# Epson V770 scanner



## molested_cow (Mar 4, 2009)

I just bought the Epson V770 scanner... should have done this a long time ago.

So as I was scanning negatives that I have, I noticed that the scans tend to be a little blur(unfocused) as compared to those that was done by the photo developer. Am I doing something wrong, or is there anything I can adjust to make this right?

I compared scans with different settings but they don't seem to affect the sharpness of the image much.


----------



## djacobox372 (Mar 5, 2009)

molested_cow said:


> I just bought the Epson V770 scanner... should have done this a long time ago.
> 
> So as I was scanning negatives that I have, I noticed that the scans tend to be a little blur(unfocused) as compared to those that was done by the photo developer. Am I doing something wrong, or is there anything I can adjust to make this right?
> 
> I compared scans with different settings but they don't seem to affect the sharpness of the image much.



I own a v700, which I assume is similar to the v770.

It's VERY important to get the film carrier at the right height. There are little tabs on the carrier that allow you to adjust it up and down--there are three settings: no tabs, high tabs, and low tabs.

### DATASET CONTENT
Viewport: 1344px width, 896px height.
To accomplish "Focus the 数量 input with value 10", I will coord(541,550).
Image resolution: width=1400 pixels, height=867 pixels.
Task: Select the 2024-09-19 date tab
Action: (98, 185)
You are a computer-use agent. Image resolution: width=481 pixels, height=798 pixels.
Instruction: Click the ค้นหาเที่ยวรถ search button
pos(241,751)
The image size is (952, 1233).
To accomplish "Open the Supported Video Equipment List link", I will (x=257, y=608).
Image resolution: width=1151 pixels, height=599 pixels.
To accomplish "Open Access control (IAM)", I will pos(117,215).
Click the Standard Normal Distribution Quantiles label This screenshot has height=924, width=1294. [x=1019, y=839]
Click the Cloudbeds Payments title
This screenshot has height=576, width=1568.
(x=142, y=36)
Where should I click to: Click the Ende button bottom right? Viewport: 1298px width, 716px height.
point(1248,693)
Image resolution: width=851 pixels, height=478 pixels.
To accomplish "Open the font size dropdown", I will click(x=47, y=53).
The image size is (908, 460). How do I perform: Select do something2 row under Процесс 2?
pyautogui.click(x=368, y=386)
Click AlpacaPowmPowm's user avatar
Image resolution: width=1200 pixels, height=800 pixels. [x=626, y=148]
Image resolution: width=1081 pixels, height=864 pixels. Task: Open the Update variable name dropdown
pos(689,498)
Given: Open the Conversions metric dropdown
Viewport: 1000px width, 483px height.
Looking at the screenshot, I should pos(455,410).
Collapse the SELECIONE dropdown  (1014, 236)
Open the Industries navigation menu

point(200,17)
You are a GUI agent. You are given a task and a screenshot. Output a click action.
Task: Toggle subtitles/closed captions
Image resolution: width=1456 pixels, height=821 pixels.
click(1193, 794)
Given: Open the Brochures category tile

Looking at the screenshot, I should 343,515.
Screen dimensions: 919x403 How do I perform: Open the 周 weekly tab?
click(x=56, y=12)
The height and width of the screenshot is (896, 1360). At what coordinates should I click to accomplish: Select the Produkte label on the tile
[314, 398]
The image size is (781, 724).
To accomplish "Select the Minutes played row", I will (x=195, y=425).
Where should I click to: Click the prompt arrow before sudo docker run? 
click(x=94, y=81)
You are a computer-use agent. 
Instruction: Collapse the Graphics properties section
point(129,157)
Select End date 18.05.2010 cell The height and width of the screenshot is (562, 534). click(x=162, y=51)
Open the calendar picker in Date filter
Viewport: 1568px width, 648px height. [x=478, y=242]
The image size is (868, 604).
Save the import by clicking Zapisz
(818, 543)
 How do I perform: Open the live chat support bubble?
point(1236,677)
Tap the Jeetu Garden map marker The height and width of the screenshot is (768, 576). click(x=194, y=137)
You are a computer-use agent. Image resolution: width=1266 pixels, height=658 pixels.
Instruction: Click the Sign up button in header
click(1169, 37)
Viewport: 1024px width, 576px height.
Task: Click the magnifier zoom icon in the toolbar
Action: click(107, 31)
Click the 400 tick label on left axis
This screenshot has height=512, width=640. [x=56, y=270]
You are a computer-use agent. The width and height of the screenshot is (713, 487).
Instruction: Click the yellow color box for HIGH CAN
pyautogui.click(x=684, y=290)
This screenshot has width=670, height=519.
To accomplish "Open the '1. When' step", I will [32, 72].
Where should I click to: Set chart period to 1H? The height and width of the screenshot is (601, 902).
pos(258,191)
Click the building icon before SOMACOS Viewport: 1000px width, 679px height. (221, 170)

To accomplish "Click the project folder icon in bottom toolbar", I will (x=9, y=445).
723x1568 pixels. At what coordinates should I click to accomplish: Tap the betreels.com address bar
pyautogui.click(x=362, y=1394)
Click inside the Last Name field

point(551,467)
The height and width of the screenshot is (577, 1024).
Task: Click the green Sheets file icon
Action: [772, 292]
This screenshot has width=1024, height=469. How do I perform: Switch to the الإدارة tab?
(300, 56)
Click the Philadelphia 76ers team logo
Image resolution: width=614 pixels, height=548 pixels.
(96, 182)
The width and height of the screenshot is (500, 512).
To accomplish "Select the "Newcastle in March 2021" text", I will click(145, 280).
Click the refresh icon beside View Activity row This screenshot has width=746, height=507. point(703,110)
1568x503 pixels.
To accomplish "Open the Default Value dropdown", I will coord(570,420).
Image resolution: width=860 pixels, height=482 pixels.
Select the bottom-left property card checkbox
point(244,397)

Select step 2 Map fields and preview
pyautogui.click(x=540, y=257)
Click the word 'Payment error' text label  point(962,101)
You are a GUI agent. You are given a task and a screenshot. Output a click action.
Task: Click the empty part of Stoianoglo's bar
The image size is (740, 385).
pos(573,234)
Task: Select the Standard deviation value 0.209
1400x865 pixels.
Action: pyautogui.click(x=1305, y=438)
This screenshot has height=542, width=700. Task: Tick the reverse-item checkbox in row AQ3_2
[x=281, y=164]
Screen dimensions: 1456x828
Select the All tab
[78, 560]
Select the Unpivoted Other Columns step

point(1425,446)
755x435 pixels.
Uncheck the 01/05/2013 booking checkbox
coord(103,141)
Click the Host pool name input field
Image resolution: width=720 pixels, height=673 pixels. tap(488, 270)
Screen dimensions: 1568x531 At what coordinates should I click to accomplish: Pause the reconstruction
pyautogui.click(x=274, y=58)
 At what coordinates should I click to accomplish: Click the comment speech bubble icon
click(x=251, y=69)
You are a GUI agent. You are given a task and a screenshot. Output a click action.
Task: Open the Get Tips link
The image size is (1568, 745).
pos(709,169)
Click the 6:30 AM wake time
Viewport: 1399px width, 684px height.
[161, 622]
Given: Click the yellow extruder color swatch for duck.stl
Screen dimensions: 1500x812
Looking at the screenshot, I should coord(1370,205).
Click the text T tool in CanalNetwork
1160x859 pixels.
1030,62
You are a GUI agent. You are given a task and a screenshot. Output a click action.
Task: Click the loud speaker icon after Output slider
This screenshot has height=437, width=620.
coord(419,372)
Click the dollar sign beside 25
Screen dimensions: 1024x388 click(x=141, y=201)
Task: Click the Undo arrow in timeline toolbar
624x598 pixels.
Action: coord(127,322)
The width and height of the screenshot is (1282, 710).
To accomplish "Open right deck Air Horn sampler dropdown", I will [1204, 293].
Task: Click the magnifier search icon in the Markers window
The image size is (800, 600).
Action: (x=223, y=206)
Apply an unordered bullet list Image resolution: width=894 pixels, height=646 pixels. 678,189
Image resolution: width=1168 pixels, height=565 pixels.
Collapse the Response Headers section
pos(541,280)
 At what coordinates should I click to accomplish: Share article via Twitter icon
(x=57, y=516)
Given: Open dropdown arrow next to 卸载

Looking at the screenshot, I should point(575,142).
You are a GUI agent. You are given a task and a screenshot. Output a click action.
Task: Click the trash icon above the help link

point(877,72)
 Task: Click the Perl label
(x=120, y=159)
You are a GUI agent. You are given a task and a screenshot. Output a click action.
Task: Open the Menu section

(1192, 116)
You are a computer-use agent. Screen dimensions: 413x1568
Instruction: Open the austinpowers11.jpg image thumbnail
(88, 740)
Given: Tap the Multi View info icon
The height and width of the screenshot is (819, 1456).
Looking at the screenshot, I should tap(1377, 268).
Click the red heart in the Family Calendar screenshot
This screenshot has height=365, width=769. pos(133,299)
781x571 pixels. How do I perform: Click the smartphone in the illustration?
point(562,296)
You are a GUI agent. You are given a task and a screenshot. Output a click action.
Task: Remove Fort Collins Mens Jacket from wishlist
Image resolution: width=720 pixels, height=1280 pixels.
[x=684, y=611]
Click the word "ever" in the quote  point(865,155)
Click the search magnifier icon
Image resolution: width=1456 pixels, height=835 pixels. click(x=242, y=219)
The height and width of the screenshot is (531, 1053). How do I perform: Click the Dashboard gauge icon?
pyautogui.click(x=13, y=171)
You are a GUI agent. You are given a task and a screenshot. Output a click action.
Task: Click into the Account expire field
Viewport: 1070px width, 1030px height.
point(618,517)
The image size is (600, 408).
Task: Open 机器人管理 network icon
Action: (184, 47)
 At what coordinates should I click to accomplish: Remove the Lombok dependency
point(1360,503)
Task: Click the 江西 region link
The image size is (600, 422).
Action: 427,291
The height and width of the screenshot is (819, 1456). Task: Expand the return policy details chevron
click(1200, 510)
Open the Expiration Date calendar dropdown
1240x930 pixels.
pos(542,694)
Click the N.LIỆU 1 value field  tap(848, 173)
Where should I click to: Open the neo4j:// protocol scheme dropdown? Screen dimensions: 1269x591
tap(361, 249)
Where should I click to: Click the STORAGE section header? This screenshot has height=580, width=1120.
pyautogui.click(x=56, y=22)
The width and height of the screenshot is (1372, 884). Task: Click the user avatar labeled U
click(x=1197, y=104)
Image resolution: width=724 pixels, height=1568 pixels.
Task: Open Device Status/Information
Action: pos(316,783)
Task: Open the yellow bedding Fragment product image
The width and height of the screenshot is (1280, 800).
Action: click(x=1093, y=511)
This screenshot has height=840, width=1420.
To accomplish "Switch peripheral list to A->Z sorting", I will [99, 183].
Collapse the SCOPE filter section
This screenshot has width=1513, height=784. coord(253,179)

### SET TASKS
A – Rewrite the Epson V770 thread between "It's VERY important" and "and low tabs.", inclusive, putting "holder" in place of "carrier" each time it appears.
B – Write the next part of the Epson V770 scanner thread, picking up right after its last sentence.
None of the rows matter here.

### RESPONSES
A –
It's VERY important to get the film holder at the right height. There are little tabs on the holder that allow you to adjust it up and down--there are three settings: no tabs, high tabs, and low tabs.

B –
Each scanner is different: with mine the high setting was better then the low but still not tack-sharp.  So, I added three layers of masking tape to the bottom of each tab, and now it's perfect (as long as the film is flat, curled film is a hassle with this scanner).

Also, consider that the lab doing the scanning for likely sharpens them a bit after scanning.

good luck!


----------



## molested_cow (Mar 5, 2009)

So that's what the tabs are for! The instruction manual never explained what those things are.


----------



## djacobox372 (Mar 6, 2009)

molested_cow said:


> So that's what the tabs are for! The instruction manual never explained what those things are.



Do three scans (no tabs, low tabs, and high tabs) and see which is most sharp.  If the highest is most sharp, but still not perfect you may need to add a couple layers of tape to the bottom of the feet until you dial it in perfectly.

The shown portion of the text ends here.